RSGPT: A Remote Sensing Vision Language Model and Benchmark

The emergence of large-scale large language models, with GPT-4 as a prominent example, has significantly propelled the rapid advancement of artificial general intelligence and sparked the revolution of Artificial Intelligence 2.0. In the realm of remote sensing (RS), there is a growing interest in developing large vision language models (VLMs) specifically tailored for data analysis in this domain. However, current research predominantly revolves around visual recognition tasks, lacking comprehensive, large-scale image-text datasets that are aligned and suitable for training large VLMs, which poses significant challenges to effectively training such models for RS applications. In computer vision, recent research has demonstrated that fine-tuning large vision language models on small-scale, high-quality datasets can yield impressive performance in visual and language understanding. These results are comparable to state-of-the-art VLMs trained from scratch on massive amounts of data, such as GPT-4. Inspired by this captivating idea, in this work, we build a high-quality Remote Sensing Image Captioning dataset (RSICap) that facilitates the development of large VLMs in the RS field. Unlike previous RS datasets that either employ model-generated captions or short descriptions, RSICap comprises 2,585 human-annotated captions with rich and high-quality information. This dataset offers detailed descriptions for each image, encompassing scene descriptions (e.g., residential area, airport, or farmland) as well as object information (e.g., color, shape, quantity, absolute position, etc). To facilitate the evaluation of VLMs in the field of RS, we also provide a benchmark evaluation dataset called RSIEval. This dataset consists of human-annotated captions and visual question-answer pairs, allowing for a comprehensive assessment of VLMs in the context of RS.

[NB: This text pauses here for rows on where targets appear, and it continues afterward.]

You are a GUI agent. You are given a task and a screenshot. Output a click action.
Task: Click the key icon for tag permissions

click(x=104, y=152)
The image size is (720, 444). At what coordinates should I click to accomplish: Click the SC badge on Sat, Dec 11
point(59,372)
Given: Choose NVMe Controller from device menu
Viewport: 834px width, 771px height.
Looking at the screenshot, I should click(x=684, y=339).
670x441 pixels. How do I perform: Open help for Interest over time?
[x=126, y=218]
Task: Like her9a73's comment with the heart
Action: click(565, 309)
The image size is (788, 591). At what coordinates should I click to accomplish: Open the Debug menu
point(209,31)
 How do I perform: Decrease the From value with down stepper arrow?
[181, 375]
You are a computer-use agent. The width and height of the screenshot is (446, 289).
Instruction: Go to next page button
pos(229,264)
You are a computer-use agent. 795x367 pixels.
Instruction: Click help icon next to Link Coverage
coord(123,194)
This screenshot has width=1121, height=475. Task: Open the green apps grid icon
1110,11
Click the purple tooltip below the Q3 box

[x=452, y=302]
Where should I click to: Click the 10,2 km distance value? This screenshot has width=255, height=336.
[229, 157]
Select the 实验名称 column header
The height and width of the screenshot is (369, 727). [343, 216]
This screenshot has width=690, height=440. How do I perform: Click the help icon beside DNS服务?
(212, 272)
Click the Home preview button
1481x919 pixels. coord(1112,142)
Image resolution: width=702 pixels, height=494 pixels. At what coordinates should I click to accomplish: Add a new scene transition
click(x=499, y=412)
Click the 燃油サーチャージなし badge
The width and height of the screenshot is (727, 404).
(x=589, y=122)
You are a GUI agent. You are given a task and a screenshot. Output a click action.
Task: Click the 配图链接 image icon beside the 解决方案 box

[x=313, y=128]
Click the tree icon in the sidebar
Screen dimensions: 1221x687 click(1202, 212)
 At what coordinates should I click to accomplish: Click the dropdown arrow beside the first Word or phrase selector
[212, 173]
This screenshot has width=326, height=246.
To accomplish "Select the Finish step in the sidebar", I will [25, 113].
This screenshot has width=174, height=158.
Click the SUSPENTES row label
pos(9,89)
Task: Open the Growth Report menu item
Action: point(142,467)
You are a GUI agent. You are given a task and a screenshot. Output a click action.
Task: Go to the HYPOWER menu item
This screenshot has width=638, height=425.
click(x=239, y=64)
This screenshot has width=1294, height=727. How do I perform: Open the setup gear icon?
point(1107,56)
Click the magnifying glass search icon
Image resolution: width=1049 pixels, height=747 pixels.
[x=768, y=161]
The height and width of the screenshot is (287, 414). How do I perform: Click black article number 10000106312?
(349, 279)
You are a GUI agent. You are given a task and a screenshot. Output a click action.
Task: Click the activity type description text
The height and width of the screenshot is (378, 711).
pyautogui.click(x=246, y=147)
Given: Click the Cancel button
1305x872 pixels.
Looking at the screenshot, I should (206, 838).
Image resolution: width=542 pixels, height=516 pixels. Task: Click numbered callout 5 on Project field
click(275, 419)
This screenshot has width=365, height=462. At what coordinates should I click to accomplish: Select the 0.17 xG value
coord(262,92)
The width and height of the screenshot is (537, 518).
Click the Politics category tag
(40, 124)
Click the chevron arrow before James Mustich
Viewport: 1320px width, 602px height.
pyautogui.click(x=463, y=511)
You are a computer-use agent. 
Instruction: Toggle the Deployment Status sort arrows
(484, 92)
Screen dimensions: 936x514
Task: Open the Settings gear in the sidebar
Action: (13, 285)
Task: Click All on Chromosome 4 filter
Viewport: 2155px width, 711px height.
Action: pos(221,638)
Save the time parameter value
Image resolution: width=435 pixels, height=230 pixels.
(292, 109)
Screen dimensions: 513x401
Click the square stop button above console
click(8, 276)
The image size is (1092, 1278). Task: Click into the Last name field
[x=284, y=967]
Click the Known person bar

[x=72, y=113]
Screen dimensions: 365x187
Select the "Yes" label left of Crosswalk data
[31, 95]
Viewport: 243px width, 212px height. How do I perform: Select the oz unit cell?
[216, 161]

翻译：大规模语言模型的兴起，以GPT-4为典型代表，显著推进了通用人工智能的快速发展，并引发了人工智能2.0的革命。在遥感领域，开发专门用于该领域数据分析的大型视觉语言模型日益受到关注。然而，当前研究主要围绕视觉识别任务展开，缺乏全面、大规模且适用于训练大型VLMs的对齐图像-文本数据集，这给有效训练面向遥感应用的此类模型带来了重大挑战。在计算机视觉中，近期研究表明，在小型高质量数据集上微调大型视觉语言模型能在视觉与语言理解方面取得令人印象深刻的性能。这些成果与基于海量数据从头训练的先进VLMs（如GPT-4）不相上下。受这一引人深思的启发，本研究构建了高质量遥感图像描述数据集RSICap，以促进遥感领域大型VLMs的发展。不同于先前采用模型生成描述或短文本的遥感数据集，RSICap包含2,585条人工标注的丰富高质量描述。该数据集为每张图像提供详尽描述，涵盖场景信息（如居民区、机场或农田）以及目标信息（如颜色、形状、数量、绝对位置等）。为便于遥感领域VLMs的评估，我们还提供名为RSIEval的基准评估数据集。该数据集包含人工标注的描述与视觉问答对，可在遥感情境下对VLMs进行全面评估。